L’introduzione di nuovi e potenti mezzi tecnologici – dall’ormai arcaica lavagna luminosa alle presentazioni multimediali “powerpoint” mediante il calcolatore, fino alle lezioni registrate scaricabili in rete – richiedono un ripensamento delle modalità dell’insegnamento e della comunicazione intellettuale. Da un lato, sarebbe puerile e vano pensare di farne a meno: si rischierebbe di fare come quel mio lontano parente che, proprietario di una ditta di trasporti a cavallo, all’apparire dei camion disse «non dura», e naturalmente fallì. D’altro lato, non bisogna dimenticare che ogni strumento tecnologico non deve diventare il fine bensì essere piegato a un fine, che è quello di comunicare pensieri e concetti. Pertanto l’arte retorica non scompare con i nuovi strumenti ma deve assoggettarli.
Purtroppo spesso accade il contrario: insegnanti e conferenzieri (ma anche laureandi) ridotti a bacchette che indicano liste di concetti numerati in una “slide”. L’autore della presentazione scompare: egli legge con gli astanti quanto è scritto nella presentazione.
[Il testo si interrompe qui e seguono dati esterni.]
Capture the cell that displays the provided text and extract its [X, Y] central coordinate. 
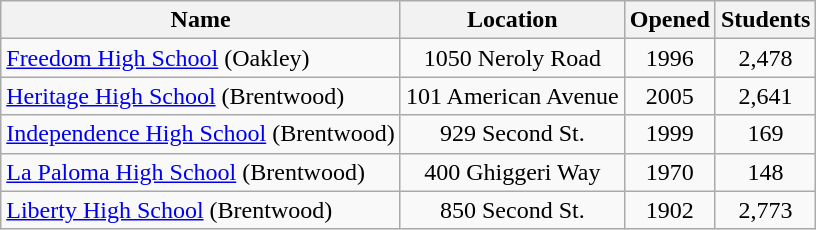
Location [512, 20]
850 Second St. [512, 210]
Independence High School (Brentwood) [201, 134]
2005 [670, 96]
Heritage High School (Brentwood) [201, 96]
1902 [670, 210]
Students [765, 20]
2,478 [765, 58]
2,773 [765, 210]
Name [201, 20]
Opened [670, 20]
101 American Avenue [512, 96]
Liberty High School (Brentwood) [201, 210]
1050 Neroly Road [512, 58]
1996 [670, 58]
148 [765, 172]
La Paloma High School (Brentwood) [201, 172]
1970 [670, 172]
929 Second St. [512, 134]
Freedom High School (Oakley) [201, 58]
400 Ghiggeri Way [512, 172]
2,641 [765, 96]
169 [765, 134]
1999 [670, 134]
Extract the (X, Y) coordinate from the center of the cell holding the provided text.  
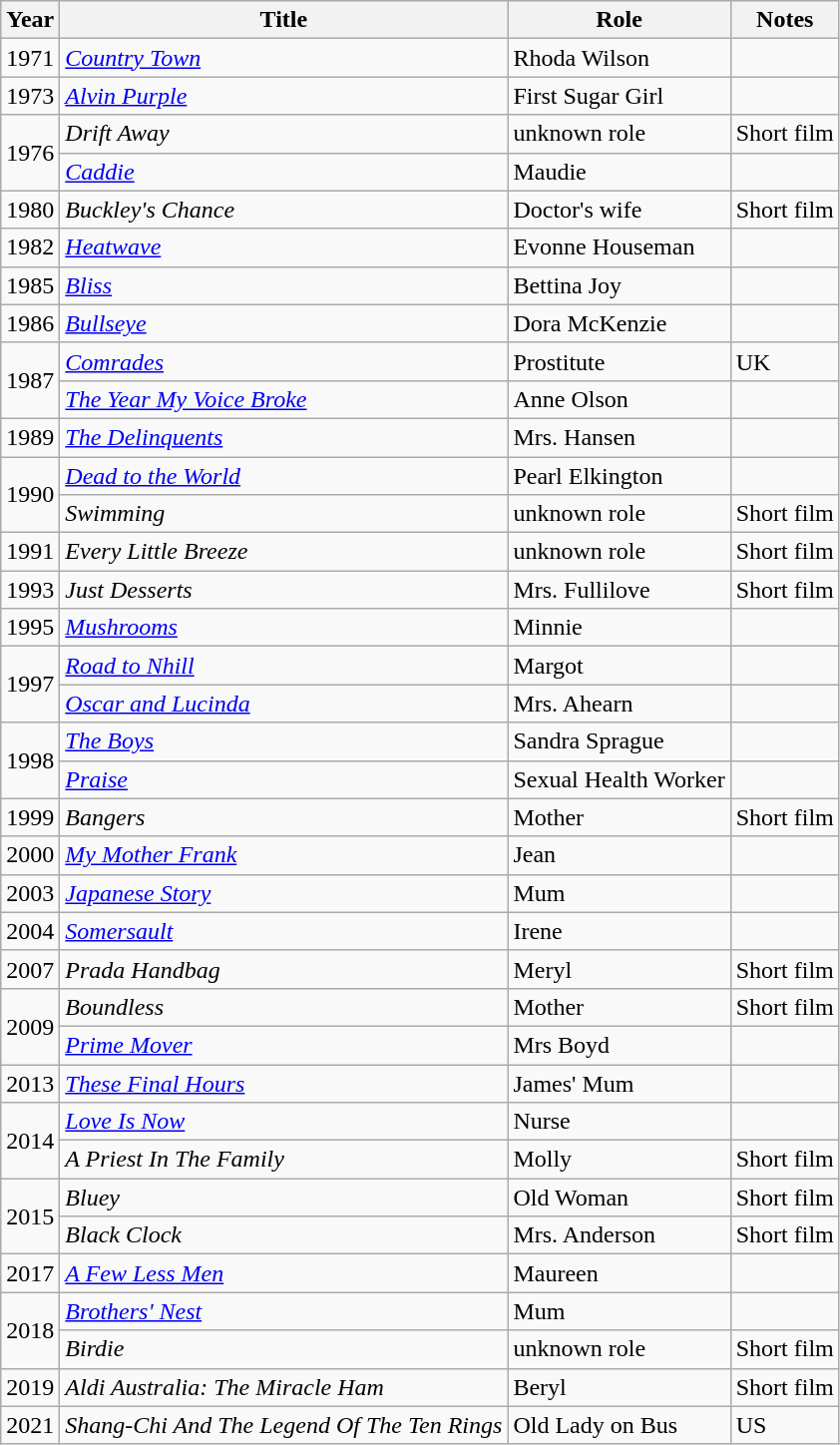
2019 (30, 1387)
Caddie (283, 172)
Praise (283, 779)
Pearl Elkington (619, 476)
Bliss (283, 285)
My Mother Frank (283, 855)
2000 (30, 855)
Mrs. Hansen (619, 437)
Drift Away (283, 134)
Old Woman (619, 1197)
First Sugar Girl (619, 96)
Minnie (619, 628)
Anne Olson (619, 399)
Prostitute (619, 361)
UK (784, 361)
The Year My Voice Broke (283, 399)
Beryl (619, 1387)
Shang-Chi And The Legend Of The Ten Rings (283, 1425)
2018 (30, 1330)
2009 (30, 1026)
Evonne Houseman (619, 247)
1987 (30, 380)
1993 (30, 590)
Brothers' Nest (283, 1311)
2017 (30, 1273)
2004 (30, 931)
Alvin Purple (283, 96)
Road to Nhill (283, 665)
Jean (619, 855)
2014 (30, 1140)
Love Is Now (283, 1121)
Rhoda Wilson (619, 58)
Country Town (283, 58)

Nessuno gli bada, tutti guardano lo schermo, nella noia mortale di una voce inevitabilmente piatta e anonima. Non c’è pathos partecipativo e la lista della spesa dei concetti perde ogni forza di convincimento. In fondo, non si sa più neppure se chi la presenta l’abbia pensata davvero o l’abbia scopiazzata da qualche parte. Tanto è evidente il rischio della noia e del disinteresse che i programmi informatici offrono una pletora di “animazioni” volte a ravvivare l’attenzione: potrebbe darsi una prova migliore di quanto l’arte retorica sia necessaria? Ma chi usa queste animazioni in modo passivo anziché funzionale ai suoi scopi, ne cade vittima. Ricordo il caso di un conferenziere che ricorse a tutte le animazioni visive e sonore possibili, dal rumore di vetri infranti allo scroscio d’acqua, fino a che dal fondo della sala un sarcastico «troppi effetti speciali!» demolì la conferenza in una risata generale.
L’arte retorica è ineliminabile. Tanto vale porre al centro quella autenticamente umana. In quest’ottica un uso molto parco e accuratamente pensato dei mezzi tecnologici può essere efficacissimo: qualche immagine di un personaggio di cui si parla, una citazione importante di un paio di righe al massimo e, quando si vuol concentrare pienamente l’attenzione su quanto si dice, uno sfondo vuoto. Al contrario, chi sostituisce la tecnica retorica con quella formalizzata nel programma informatico riduce se stesso a un imbarazzante burattino di cui non si sa neppure se sia capace di pensare autonomamente. Per questo motivo l’uso delle presentazioni “powerpoint” nelle sedute di laurea andrebbe vietato (con l’eccezione dei materiali contenenti grafica complicata). Quanto a chi crede che le lezioni possano essere sostituite completamente da registrazioni scaricabili in rete, non si rende conto che una lezione (come qualsiasi comunicazione orale) è innanzitutto una relazione tra persone che trae il suo fascino e trova la sua pienezza in un rapporto che deve avere una fisicità, una collocazione spazio-temporale definita. Non rendersi conto di questo e pensare di poter eliminare la relazione interpersonale diretta non può che aprire la strada a forme gravi di degrado intellettuale e culturale.